* BEGIN Page *

In [0]:
# Import Data
aisles = spark.read.csv("/Volumes/workspace/default/instacartmarketbasketanalysis/aisles.csv", header=True, inferSchema=True)
departments = spark.read.csv("/Volumes/workspace/default/instacartmarketbasketanalysis/departments.csv", header=True, inferSchema=True)
order_products_prior = spark.read.csv("/Volumes/workspace/default/instacartmarketbasketanalysis/order_products__prior.csv", header=True, inferSchema=True)
order_products_train = spark.read.csv("/Volumes/workspace/default/instacartmarketbasketanalysis/order_products__train.csv", header=True, inferSchema=True)
orders = spark.read.csv("/Volumes/workspace/default/instacartmarketbasketanalysis/orders.csv", header=True, inferSchema=True)
products = spark.read.csv("/Volumes/workspace/default/instacartmarketbasketanalysis/products.csv", header=True, inferSchema=True)

# Create Temporary Tables
aisles.createOrReplaceTempView("aisles")
departments.createOrReplaceTempView("departments")
order_products_prior.createOrReplaceTempView("order_products_prior")
order_products_train.createOrReplaceTempView("order_products_train")
orders.createOrReplaceTempView("orders")
products.createOrReplaceTempView("products")

In [0]:
%sql
select 
  count(order_id) as total_orders, 
  (case 
     when order_dow = '0' then 'Sunday'
     when order_dow = '1' then 'Monday'
     when order_dow = '2' then 'Tuesday'
     when order_dow = '3' then 'Wednesday'
     when order_dow = '4' then 'Thursday'
     when order_dow = '5' then 'Friday'
     when order_dow = '6' then 'Saturday'              
   end) as day_of_week 
  from orders  
 group by order_dow 
 order by total_orders desc

In [0]:
%sql
select 
  count(order_id) as total_orders, 
  order_hour_of_day as hour 
  from orders 
 group by order_hour_of_day 
 order by order_hour_of_day

In [0]:
%sql
select 
  count(order_id) as total_orders, 
  order_hour_of_day as hour 
  from orders 
 group by order_hour_of_day 
 order by order_hour_of_day

In [0]:
# Organize the data by shopping basket
from pyspark.sql.functions import collect_set, col, count
rawData = spark.sql("select p.product_name, o.order_id from products p inner join order_products_train o where o.product_id = p.product_id")

* END Page *

• What is required
Please list every name the Spark notebook above registers with createOrReplaceTempView.

* BEGIN Supplied material *

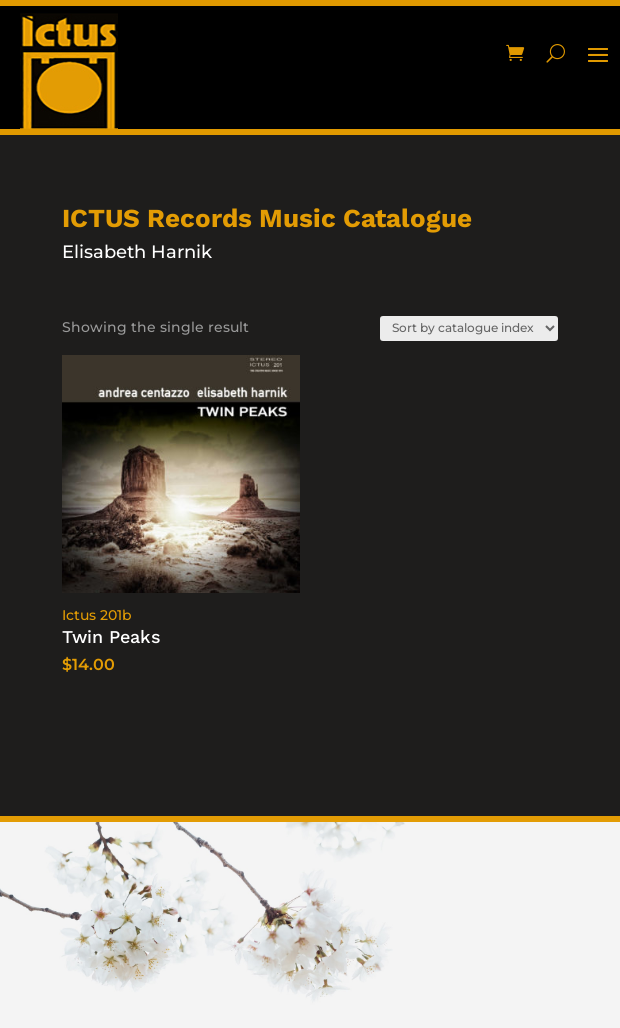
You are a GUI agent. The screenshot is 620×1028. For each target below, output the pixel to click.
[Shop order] (469, 328)
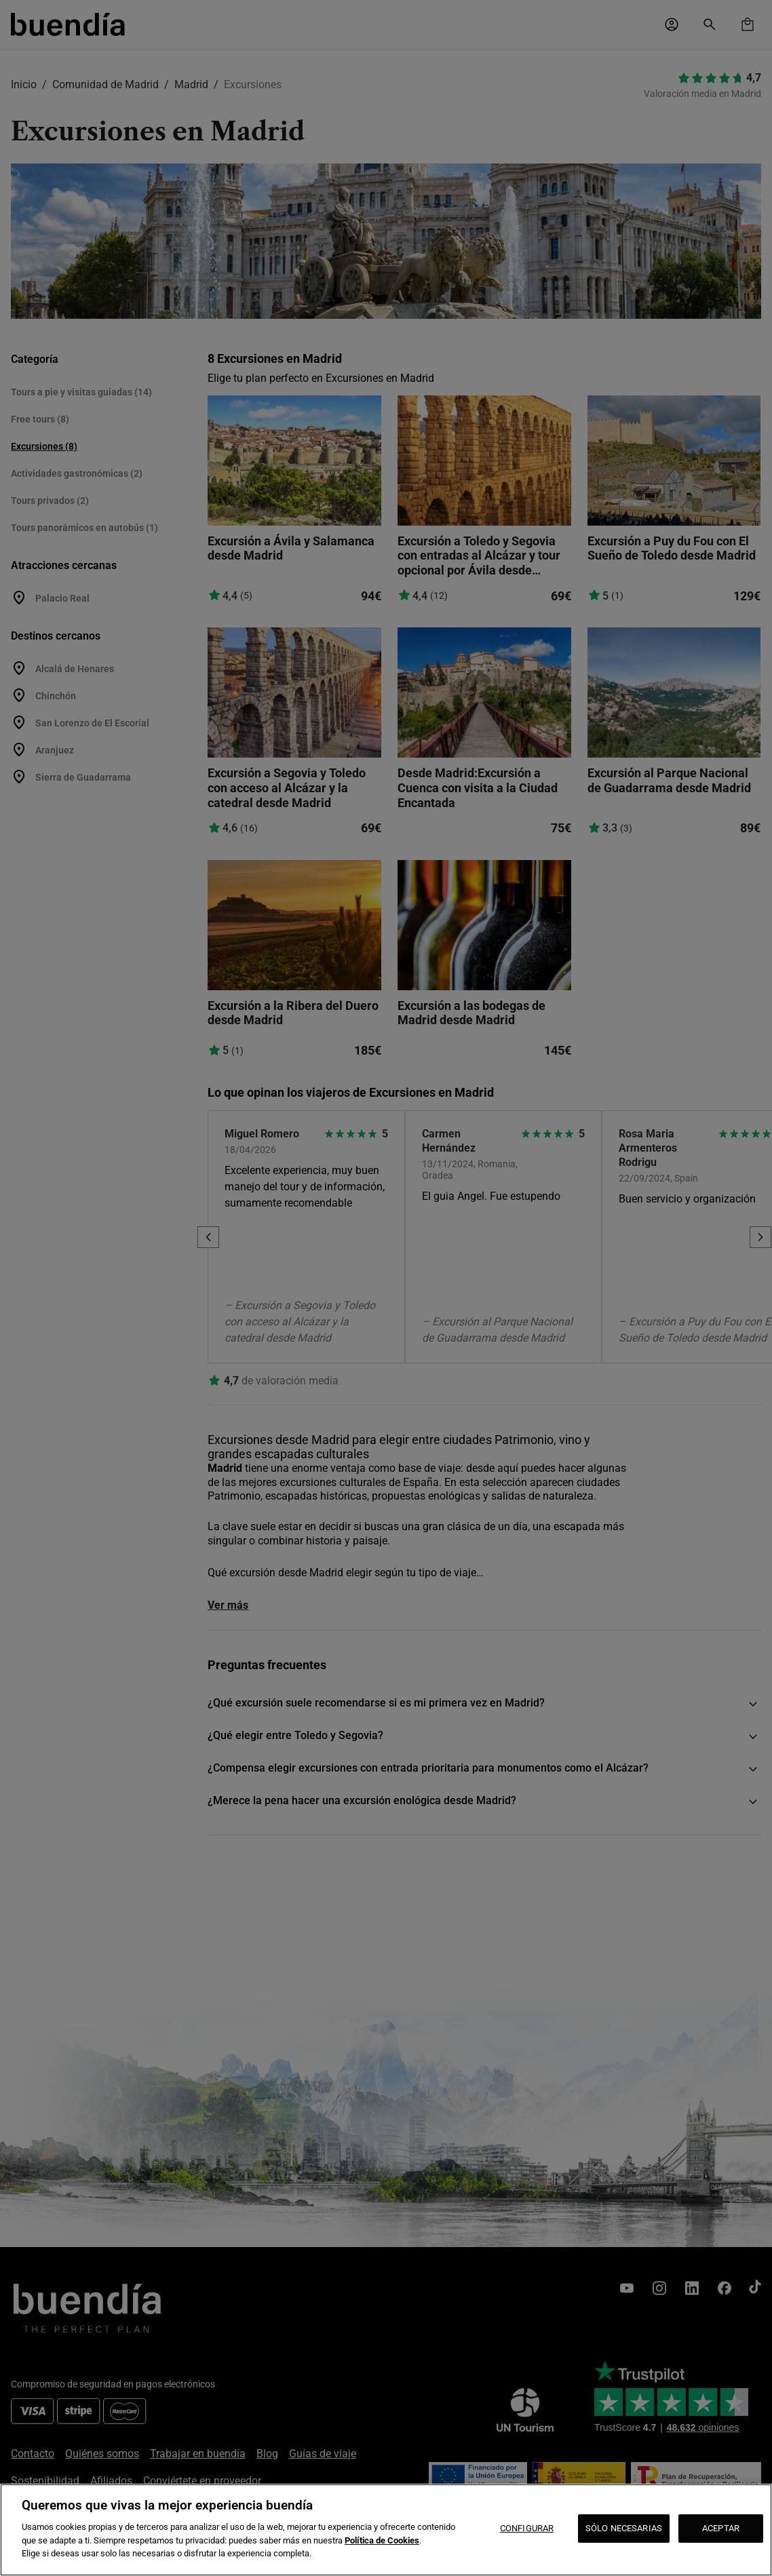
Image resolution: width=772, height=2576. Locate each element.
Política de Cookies (382, 2540)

* END Supplied material *

• Final result
- aisles
- departments
- order_products_prior
- order_products_train
- orders
- products